EXERCISE MATERIAL:
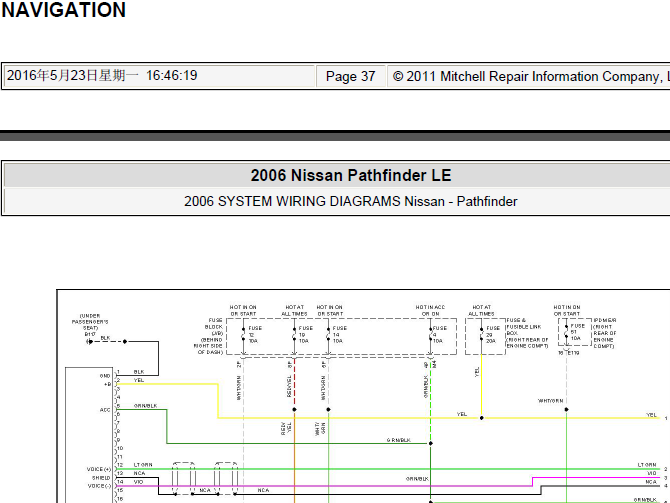Click the Fuse 14 10A symbol
The height and width of the screenshot is (503, 670).
(326, 333)
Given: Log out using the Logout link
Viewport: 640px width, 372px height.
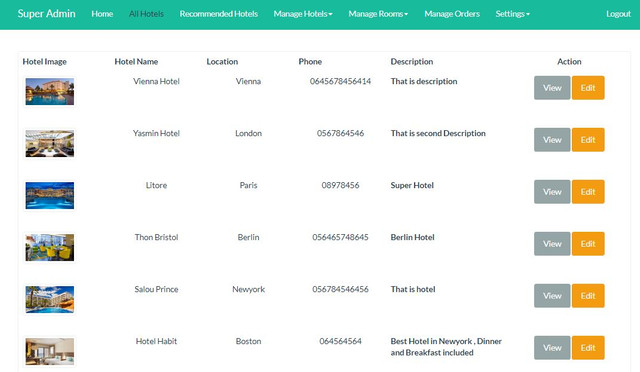Looking at the screenshot, I should click(x=618, y=14).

WORK TO BE COMPLETED: Reproduce every one of the rows above word for word, leaving out the pictures.

EXERCISE RESULT:
Click the Fuse 14 10A symbol
The height and width of the screenshot is (503, 670).
(326, 333)
Given: Log out using the Logout link
Viewport: 640px width, 372px height.
Looking at the screenshot, I should click(x=618, y=14).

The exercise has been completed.